Budgeting for closing costs
When you buy a home, you’ll need to account for closing costs, which can run 2 to 5 percent of the sale price. Average closing costs in the U.S. were $3,700 in 2016, according to Zillow. They can include title insurance, attorney fees, appraisals, taxes and more. Closing costs vary and may be affected by the price of the home, lender requirements, home location and other factors. We’ve put together a guide to help you get a sense for what to expect, but be sure to talk to your lender about specifics.
What makes up your closing costs
- Appraisal and survey fees. Fees vary but are usually several hundred dollars.
- Closing or escrow fee. This is calculated based on purchase price.
- Homeowners insurance. The first year is generally paid at closing.

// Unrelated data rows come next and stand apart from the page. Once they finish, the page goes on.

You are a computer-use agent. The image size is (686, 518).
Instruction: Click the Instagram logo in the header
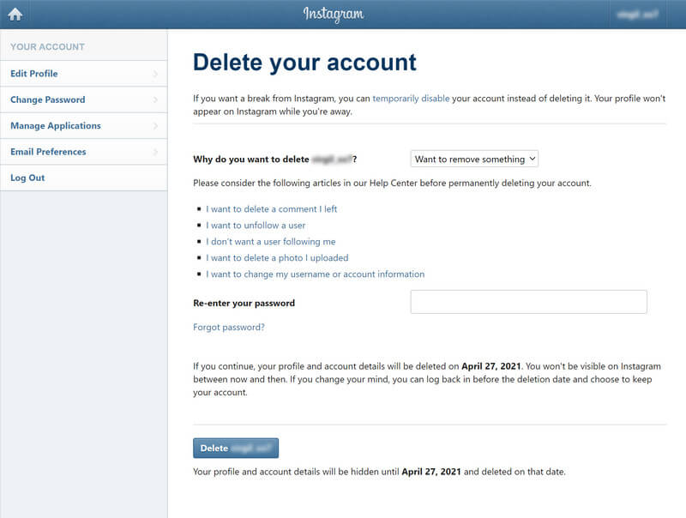tap(333, 15)
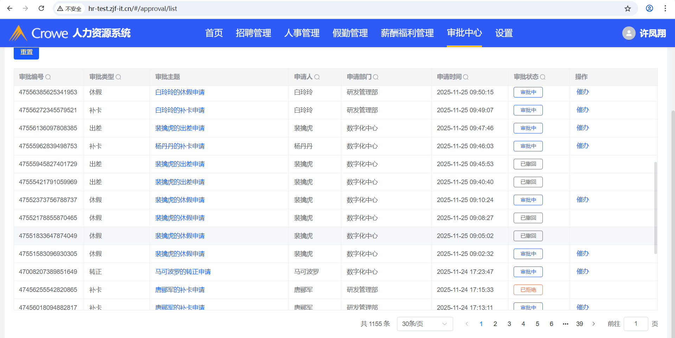675x338 pixels.
Task: Click 催办 for 白玲玲的休假申请 row
Action: (583, 92)
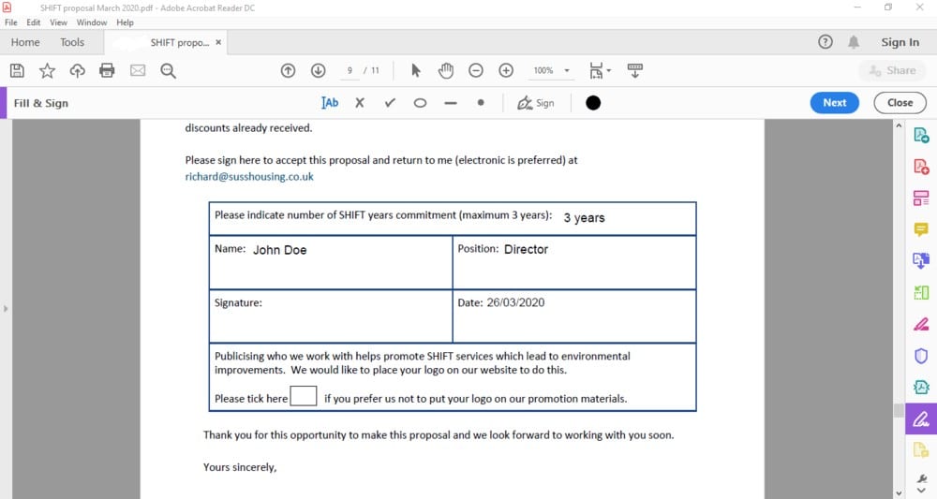Image resolution: width=937 pixels, height=499 pixels.
Task: Select the circle annotation tool
Action: [420, 103]
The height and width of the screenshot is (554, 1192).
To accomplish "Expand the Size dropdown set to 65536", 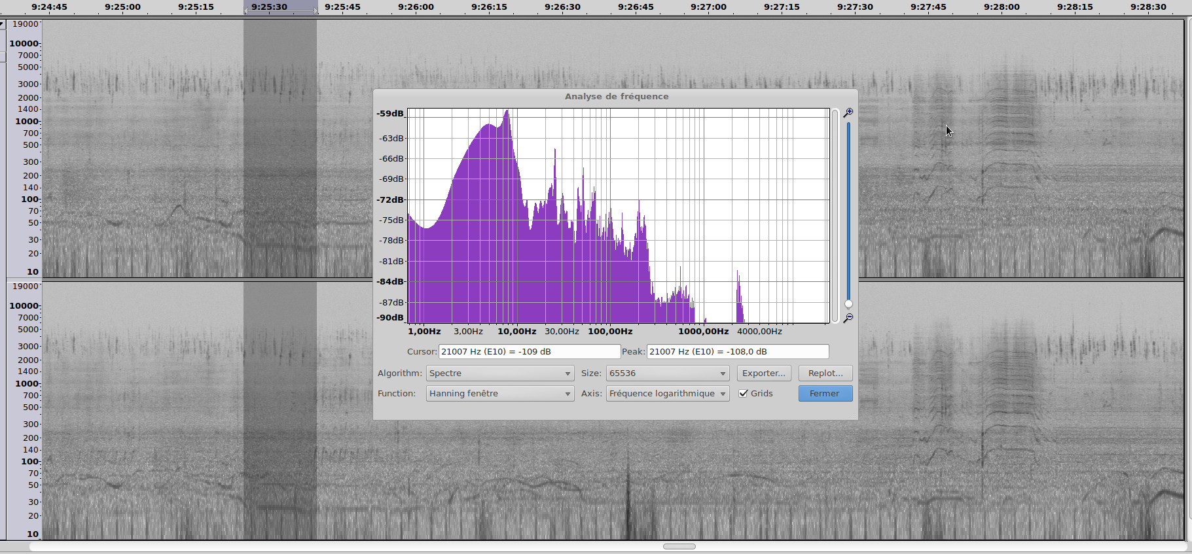I will coord(667,373).
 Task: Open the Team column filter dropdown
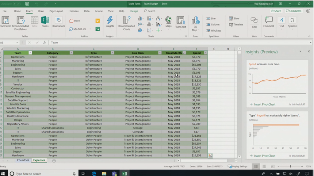[30, 53]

- Title insurance. Policies for both the buyer and lender are calculated based on the purchase price.
- Property tax. Usually, 6 months of advance tax is paid at closing. Taxes vary by location.
- Processing and underwriting fees. These fees vary and go to your lender.
- Miscellaneous fees. A number of smaller fees may also be included at closing, from the cost of a credit check to the cost of registering your purchase with the local government. If you hire an attorney, his or her fees will generally be bundled into your closing costs as well.
How to estimate your closing costs
- A closing cost calculator, like this one from Bank of America, can help you estimate the amount you’ll want to budget for.
- If you’ve already started the mortgage process, you will receive a loan estimate (LE) several days after submitting an application. Your lender is required by law to give you this document.
- If you have questions or something doesn’t add up in your LE, ask your lender or attorney right away. You want to avoid surprises. Prior to closing your loan, you’ll receive your final closing disclosure listing your closing costs. It is advised you compare your closing disclosure to the LE you received when you applied for your loan.
- Once you’ve determined your closing costs, check with your closing agent about what type of payment is acceptable; generally, you’ll be asked to pay via cashier’s check.